Goal of the exercise: In the entries that follow, find the line containing "The image size is (1289, 924)."; from there, copy every line exactly through the line containing "Viewport: 1568px width, 702px height.".

Data in this exercise:
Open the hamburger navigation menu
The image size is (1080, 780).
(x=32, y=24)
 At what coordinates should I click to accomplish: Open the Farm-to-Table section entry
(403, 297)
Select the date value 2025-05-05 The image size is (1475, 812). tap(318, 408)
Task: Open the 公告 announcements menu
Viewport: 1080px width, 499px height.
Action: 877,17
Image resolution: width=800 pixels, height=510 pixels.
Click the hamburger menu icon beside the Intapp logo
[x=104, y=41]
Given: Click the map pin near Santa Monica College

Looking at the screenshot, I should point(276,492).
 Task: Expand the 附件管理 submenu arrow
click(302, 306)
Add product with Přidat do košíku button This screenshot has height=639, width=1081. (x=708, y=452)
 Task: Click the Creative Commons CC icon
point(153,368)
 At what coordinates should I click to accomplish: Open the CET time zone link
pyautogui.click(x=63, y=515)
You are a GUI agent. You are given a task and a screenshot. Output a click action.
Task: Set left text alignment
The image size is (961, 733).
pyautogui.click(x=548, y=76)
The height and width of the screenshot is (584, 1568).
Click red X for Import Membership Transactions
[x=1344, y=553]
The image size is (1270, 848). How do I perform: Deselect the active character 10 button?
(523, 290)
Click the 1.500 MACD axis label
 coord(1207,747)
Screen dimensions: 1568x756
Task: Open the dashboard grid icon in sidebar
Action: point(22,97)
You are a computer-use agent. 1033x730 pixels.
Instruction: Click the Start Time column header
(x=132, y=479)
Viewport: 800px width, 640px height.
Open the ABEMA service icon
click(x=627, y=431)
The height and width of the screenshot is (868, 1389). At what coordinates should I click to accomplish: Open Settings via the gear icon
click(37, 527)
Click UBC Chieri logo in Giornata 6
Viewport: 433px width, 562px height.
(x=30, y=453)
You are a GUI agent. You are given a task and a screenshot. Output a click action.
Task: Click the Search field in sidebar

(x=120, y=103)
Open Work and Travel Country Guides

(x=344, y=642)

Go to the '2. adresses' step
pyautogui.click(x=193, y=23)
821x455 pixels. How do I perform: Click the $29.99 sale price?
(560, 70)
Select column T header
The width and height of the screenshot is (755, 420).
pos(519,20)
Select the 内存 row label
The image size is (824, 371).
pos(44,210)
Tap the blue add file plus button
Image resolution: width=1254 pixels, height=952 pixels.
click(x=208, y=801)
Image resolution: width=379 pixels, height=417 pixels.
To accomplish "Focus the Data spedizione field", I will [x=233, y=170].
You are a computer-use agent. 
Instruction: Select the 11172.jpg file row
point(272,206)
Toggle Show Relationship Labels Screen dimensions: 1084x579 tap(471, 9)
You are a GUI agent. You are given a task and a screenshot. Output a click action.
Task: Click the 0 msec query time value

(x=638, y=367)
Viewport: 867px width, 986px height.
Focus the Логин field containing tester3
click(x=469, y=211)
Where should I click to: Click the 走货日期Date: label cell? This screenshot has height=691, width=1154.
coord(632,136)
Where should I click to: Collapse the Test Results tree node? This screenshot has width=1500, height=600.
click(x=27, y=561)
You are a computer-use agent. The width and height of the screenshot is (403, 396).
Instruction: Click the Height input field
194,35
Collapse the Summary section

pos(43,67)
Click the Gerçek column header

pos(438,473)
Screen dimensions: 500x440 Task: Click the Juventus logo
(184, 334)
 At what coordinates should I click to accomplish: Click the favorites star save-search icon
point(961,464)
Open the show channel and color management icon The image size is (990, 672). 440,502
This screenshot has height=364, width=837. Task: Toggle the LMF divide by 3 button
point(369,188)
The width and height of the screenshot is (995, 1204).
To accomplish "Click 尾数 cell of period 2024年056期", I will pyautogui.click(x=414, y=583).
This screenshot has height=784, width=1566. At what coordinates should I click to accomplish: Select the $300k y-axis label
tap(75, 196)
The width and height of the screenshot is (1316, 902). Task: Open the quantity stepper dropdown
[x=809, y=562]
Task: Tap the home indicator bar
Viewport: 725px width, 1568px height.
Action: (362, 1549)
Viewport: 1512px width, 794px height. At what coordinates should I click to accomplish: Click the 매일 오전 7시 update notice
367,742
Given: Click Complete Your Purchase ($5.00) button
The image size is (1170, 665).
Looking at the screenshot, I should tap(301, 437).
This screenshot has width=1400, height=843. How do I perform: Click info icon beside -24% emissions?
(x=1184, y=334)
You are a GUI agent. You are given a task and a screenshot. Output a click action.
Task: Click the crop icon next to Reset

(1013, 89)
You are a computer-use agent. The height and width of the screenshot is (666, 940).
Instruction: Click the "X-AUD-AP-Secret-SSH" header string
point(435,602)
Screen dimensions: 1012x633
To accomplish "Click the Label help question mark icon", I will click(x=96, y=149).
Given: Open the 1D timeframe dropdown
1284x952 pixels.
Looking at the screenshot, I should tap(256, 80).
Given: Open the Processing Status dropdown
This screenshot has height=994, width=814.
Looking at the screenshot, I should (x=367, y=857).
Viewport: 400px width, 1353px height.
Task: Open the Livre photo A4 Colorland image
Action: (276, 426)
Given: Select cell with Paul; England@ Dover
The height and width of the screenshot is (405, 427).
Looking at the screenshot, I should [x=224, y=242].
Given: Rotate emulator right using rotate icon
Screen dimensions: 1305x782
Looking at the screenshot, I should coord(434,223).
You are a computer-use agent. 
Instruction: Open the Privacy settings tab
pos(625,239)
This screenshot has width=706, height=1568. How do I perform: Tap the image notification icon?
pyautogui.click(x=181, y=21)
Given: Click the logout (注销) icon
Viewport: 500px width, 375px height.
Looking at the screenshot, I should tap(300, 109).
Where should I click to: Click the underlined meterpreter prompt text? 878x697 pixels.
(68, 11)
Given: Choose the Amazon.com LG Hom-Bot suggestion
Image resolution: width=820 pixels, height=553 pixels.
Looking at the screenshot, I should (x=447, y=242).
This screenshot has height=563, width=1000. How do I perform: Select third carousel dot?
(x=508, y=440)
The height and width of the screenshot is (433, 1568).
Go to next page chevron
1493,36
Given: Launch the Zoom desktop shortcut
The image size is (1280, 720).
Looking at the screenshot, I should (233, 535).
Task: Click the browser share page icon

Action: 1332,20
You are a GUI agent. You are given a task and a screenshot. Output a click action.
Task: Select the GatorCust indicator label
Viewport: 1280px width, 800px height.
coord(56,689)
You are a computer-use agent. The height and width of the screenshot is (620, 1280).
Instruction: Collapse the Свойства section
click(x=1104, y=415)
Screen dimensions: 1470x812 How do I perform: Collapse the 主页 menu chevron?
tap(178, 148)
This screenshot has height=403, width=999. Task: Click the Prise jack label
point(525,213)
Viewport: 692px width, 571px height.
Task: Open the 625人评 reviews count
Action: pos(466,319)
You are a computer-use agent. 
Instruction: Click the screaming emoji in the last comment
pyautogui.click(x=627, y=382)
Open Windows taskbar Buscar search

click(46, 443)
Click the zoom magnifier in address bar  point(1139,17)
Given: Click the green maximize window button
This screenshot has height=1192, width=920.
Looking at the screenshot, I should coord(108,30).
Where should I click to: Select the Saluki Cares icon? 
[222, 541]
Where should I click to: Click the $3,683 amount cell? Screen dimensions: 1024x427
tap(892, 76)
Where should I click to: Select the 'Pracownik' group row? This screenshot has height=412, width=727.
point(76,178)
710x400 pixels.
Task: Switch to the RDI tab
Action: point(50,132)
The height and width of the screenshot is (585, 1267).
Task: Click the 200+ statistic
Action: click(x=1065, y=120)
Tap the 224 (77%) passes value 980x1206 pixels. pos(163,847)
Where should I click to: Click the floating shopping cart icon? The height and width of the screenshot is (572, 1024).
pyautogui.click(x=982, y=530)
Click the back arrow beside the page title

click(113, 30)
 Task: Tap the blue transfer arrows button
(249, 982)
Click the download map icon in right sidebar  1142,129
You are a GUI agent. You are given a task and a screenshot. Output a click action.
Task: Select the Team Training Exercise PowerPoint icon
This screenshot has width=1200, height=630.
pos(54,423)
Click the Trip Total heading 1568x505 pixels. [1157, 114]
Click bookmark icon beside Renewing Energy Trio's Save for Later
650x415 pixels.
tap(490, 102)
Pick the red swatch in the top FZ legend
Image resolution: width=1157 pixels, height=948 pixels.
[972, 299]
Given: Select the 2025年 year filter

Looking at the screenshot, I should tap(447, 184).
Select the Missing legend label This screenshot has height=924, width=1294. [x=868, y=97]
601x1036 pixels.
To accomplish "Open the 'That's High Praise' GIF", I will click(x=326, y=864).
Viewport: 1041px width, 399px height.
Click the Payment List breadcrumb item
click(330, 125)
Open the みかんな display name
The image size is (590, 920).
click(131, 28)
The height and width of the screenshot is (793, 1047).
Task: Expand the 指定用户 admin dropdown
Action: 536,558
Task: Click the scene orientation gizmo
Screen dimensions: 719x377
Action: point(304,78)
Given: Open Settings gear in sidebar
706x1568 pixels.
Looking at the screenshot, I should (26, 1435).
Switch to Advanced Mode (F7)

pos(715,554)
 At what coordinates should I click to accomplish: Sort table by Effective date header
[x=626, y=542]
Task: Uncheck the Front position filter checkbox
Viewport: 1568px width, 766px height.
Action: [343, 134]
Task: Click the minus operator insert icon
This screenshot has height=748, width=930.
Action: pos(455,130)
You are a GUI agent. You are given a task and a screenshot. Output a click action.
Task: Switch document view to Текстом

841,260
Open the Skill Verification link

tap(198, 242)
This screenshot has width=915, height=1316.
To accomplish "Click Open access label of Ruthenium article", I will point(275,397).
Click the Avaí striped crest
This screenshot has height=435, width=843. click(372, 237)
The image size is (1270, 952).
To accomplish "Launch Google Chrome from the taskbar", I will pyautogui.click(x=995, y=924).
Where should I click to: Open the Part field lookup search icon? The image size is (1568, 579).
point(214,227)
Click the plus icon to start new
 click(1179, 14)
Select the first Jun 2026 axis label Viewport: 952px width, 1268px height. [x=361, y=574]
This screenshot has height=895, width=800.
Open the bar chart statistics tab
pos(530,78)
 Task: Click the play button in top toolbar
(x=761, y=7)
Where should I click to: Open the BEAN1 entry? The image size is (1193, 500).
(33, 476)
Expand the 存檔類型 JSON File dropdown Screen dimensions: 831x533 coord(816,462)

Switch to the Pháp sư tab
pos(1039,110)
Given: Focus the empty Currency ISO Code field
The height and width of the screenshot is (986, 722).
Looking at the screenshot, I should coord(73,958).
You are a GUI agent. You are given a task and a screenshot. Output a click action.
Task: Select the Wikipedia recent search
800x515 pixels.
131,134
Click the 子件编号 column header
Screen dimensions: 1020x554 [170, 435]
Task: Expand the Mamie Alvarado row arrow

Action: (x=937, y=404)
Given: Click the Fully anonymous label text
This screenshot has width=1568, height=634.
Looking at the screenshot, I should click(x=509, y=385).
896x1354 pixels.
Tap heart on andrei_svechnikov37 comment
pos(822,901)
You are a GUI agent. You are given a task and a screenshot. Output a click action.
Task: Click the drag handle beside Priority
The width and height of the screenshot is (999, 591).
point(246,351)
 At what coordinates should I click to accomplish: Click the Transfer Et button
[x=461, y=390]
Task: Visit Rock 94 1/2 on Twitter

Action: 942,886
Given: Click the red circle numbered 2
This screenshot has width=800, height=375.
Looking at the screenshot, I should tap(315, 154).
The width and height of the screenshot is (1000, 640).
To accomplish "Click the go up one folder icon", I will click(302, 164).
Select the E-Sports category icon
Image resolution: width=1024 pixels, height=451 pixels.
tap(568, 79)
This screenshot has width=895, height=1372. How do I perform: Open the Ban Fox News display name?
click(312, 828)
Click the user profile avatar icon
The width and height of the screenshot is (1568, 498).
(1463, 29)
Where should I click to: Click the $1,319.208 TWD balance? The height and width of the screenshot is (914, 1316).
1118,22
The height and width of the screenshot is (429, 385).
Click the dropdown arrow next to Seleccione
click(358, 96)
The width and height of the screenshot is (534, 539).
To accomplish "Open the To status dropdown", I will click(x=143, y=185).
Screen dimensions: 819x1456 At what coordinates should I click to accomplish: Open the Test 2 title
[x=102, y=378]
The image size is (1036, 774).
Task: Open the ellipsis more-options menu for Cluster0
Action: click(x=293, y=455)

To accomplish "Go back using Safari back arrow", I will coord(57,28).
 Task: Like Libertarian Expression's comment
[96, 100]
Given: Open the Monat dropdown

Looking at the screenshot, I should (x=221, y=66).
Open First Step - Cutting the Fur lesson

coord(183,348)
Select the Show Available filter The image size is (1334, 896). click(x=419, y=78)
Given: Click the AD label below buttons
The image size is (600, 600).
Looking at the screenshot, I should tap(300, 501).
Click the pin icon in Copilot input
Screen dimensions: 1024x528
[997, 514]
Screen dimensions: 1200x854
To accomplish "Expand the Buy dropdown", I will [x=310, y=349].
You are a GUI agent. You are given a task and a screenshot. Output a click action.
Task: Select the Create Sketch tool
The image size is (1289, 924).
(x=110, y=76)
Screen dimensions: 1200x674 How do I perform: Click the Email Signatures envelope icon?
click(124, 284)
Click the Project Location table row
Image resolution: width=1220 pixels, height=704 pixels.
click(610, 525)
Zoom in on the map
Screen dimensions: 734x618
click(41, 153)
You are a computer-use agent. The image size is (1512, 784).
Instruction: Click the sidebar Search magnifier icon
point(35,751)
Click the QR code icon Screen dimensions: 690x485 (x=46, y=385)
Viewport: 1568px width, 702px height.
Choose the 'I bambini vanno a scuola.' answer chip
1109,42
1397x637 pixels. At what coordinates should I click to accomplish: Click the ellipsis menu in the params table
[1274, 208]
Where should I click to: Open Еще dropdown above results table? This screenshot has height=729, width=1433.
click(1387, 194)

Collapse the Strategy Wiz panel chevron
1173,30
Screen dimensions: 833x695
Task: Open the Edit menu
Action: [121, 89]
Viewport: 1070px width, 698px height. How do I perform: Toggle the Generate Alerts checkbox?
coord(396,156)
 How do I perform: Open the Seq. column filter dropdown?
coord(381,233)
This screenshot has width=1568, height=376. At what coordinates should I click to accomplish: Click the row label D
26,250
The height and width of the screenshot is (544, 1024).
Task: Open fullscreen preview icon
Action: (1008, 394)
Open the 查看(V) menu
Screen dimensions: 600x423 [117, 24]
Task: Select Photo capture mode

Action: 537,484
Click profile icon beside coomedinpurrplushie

Result:
The image size is (1289, 924).
(x=110, y=76)
Screen dimensions: 1200x674 How do I perform: Click the Email Signatures envelope icon?
click(124, 284)
Click the Project Location table row
Image resolution: width=1220 pixels, height=704 pixels.
click(610, 525)
Zoom in on the map
Screen dimensions: 734x618
click(41, 153)
You are a computer-use agent. The image size is (1512, 784).
Instruction: Click the sidebar Search magnifier icon
point(35,751)
Click the QR code icon Screen dimensions: 690x485 (x=46, y=385)
Viewport: 1568px width, 702px height.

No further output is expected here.